Could you format every line of the rows below as a JSON list of strings, one string per line, leaving out blank lines?
··· DATA PROVIDED
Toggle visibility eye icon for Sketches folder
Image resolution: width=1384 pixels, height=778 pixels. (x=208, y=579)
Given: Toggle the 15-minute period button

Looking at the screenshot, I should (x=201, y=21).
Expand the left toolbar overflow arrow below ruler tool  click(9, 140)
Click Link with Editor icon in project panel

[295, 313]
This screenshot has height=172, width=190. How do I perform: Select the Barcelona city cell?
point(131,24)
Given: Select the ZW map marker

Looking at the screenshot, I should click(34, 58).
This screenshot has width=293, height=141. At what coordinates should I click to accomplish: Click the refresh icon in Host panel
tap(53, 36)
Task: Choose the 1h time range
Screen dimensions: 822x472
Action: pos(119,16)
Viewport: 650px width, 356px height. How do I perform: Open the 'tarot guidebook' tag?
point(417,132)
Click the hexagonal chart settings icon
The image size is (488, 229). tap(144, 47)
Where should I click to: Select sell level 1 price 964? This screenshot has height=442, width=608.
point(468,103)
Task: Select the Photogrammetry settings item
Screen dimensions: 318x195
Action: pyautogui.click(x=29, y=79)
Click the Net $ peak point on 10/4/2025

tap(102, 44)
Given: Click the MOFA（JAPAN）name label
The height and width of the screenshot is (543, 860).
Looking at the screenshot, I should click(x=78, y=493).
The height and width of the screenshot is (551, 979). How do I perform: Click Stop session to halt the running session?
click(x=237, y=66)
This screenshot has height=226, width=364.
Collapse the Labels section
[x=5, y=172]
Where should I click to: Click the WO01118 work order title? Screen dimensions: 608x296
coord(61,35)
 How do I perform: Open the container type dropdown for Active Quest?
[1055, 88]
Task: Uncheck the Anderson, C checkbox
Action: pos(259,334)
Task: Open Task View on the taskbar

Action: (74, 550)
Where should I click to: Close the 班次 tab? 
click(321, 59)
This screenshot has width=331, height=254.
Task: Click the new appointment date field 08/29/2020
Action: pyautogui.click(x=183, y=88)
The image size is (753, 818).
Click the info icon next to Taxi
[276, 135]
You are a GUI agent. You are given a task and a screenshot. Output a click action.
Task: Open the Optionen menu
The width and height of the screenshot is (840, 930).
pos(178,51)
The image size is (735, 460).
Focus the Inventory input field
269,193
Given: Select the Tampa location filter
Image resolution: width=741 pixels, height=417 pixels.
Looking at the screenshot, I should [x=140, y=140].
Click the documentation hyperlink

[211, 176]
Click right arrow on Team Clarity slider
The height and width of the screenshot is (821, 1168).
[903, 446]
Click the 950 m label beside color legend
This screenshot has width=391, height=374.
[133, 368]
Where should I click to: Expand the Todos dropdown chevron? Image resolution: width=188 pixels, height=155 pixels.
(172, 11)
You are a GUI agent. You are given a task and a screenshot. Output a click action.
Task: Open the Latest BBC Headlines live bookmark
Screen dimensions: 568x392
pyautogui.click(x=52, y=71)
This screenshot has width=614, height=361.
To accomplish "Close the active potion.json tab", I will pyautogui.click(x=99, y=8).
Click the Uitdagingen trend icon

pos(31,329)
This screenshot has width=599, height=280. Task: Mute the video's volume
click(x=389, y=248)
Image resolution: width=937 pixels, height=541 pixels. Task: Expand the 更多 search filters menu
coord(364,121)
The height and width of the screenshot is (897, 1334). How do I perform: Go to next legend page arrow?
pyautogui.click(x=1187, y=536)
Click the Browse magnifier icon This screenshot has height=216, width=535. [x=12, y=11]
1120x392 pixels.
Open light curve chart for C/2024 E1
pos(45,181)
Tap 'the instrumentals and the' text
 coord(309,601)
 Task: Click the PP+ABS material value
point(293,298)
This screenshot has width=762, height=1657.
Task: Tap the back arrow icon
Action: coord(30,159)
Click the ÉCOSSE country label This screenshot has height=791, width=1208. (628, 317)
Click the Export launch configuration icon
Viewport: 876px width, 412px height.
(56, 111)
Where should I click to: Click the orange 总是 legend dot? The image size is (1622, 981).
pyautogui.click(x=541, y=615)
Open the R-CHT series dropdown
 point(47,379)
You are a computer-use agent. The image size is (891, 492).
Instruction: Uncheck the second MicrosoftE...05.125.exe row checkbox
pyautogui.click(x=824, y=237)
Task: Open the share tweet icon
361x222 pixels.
······
◆ WORKED SOLUTION:
[
  "Toggle visibility eye icon for Sketches folder",
  "Image resolution: width=1384 pixels, height=778 pixels. (x=208, y=579)",
  "Given: Toggle the 15-minute period button",
  "Looking at the screenshot, I should (x=201, y=21).",
  "Expand the left toolbar overflow arrow below ruler tool  click(9, 140)",
  "Click Link with Editor icon in project panel",
  "[295, 313]",
  "This screenshot has height=172, width=190. How do I perform: Select the Barcelona city cell?",
  "point(131,24)",
  "Given: Select the ZW map marker",
  "Looking at the screenshot, I should click(34, 58).",
  "This screenshot has width=293, height=141. At what coordinates should I click to accomplish: Click the refresh icon in Host panel",
  "tap(53, 36)",
  "Task: Choose the 1h time range",
  "Screen dimensions: 822x472",
  "Action: pos(119,16)",
  "Viewport: 650px width, 356px height. How do I perform: Open the 'tarot guidebook' tag?",
  "point(417,132)",
  "Click the hexagonal chart settings icon",
  "The image size is (488, 229). tap(144, 47)",
  "Where should I click to: Select sell level 1 price 964? This screenshot has height=442, width=608.",
  "point(468,103)",
  "Task: Select the Photogrammetry settings item",
  "Screen dimensions: 318x195",
  "Action: pyautogui.click(x=29, y=79)",
  "Click the Net $ peak point on 10/4/2025",
  "tap(102, 44)",
  "Given: Click the MOFA（JAPAN）name label",
  "The height and width of the screenshot is (543, 860).",
  "Looking at the screenshot, I should click(x=78, y=493).",
  "The height and width of the screenshot is (551, 979). How do I perform: Click Stop session to halt the running session?",
  "click(x=237, y=66)",
  "This screenshot has height=226, width=364.",
  "Collapse the Labels section",
  "[x=5, y=172]",
  "Where should I click to: Click the WO01118 work order title? Screen dimensions: 608x296",
  "coord(61,35)",
  " How do I perform: Open the container type dropdown for Active Quest?",
  "[1055, 88]",
  "Task: Uncheck the Anderson, C checkbox",
  "Action: pos(259,334)",
  "Task: Open Task View on the taskbar",
  "Action: (74, 550)",
  "Where should I click to: Close the 班次 tab? ",
  "click(321, 59)",
  "This screenshot has width=331, height=254.",
  "Task: Click the new appointment date field 08/29/2020",
  "Action: pyautogui.click(x=183, y=88)",
  "The image size is (753, 818).",
  "Click the info icon next to Taxi",
  "[276, 135]",
  "You are a GUI agent. You are given a task and a screenshot. Output a click action.",
  "Task: Open the Optionen menu",
  "The width and height of the screenshot is (840, 930).",
  "pos(178,51)",
  "The image size is (735, 460).",
  "Focus the Inventory input field",
  "269,193",
  "Given: Select the Tampa location filter",
  "Image resolution: width=741 pixels, height=417 pixels.",
  "Looking at the screenshot, I should [x=140, y=140].",
  "Click the documentation hyperlink",
  "[211, 176]",
  "Click right arrow on Team Clarity slider",
  "The height and width of the screenshot is (821, 1168).",
  "[903, 446]",
  "Click the 950 m label beside color legend",
  "This screenshot has width=391, height=374.",
  "[133, 368]",
  "Where should I click to: Expand the Todos dropdown chevron? Image resolution: width=188 pixels, height=155 pixels.",
  "(172, 11)",
  "You are a GUI agent. You are given a task and a screenshot. Output a click action.",
  "Task: Open the Latest BBC Headlines live bookmark",
  "Screen dimensions: 568x392",
  "pyautogui.click(x=52, y=71)",
  "This screenshot has width=614, height=361.",
  "To accomplish \"Close the active potion.json tab\", I will pyautogui.click(x=99, y=8).",
  "Click the Uitdagingen trend icon",
  "pos(31,329)",
  "This screenshot has width=599, height=280. Task: Mute the video's volume",
  "click(x=389, y=248)",
  "Image resolution: width=937 pixels, height=541 pixels. Task: Expand the 更多 search filters menu",
  "coord(364,121)",
  "The height and width of the screenshot is (897, 1334). How do I perform: Go to next legend page arrow?",
  "pyautogui.click(x=1187, y=536)",
  "Click the Browse magnifier icon This screenshot has height=216, width=535. [x=12, y=11]",
  "1120x392 pixels.",
  "Open light curve chart for C/2024 E1",
  "pos(45,181)",
  "Tap 'the instrumentals and the' text",
  " coord(309,601)",
  " Task: Click the PP+ABS material value",
  "point(293,298)",
  "This screenshot has width=762, height=1657.",
  "Task: Tap the back arrow icon",
  "Action: coord(30,159)",
  "Click the ÉCOSSE country label This screenshot has height=791, width=1208. (628, 317)",
  "Click the Export launch configuration icon",
  "Viewport: 876px width, 412px height.",
  "(56, 111)",
  "Where should I click to: Click the orange 总是 legend dot? The image size is (1622, 981).",
  "pyautogui.click(x=541, y=615)",
  "Open the R-CHT series dropdown",
  " point(47,379)",
  "You are a computer-use agent. The image size is (891, 492).",
  "Instruction: Uncheck the second MicrosoftE...05.125.exe row checkbox",
  "pyautogui.click(x=824, y=237)",
  "Task: Open the share tweet icon",
  "361x222 pixels."
]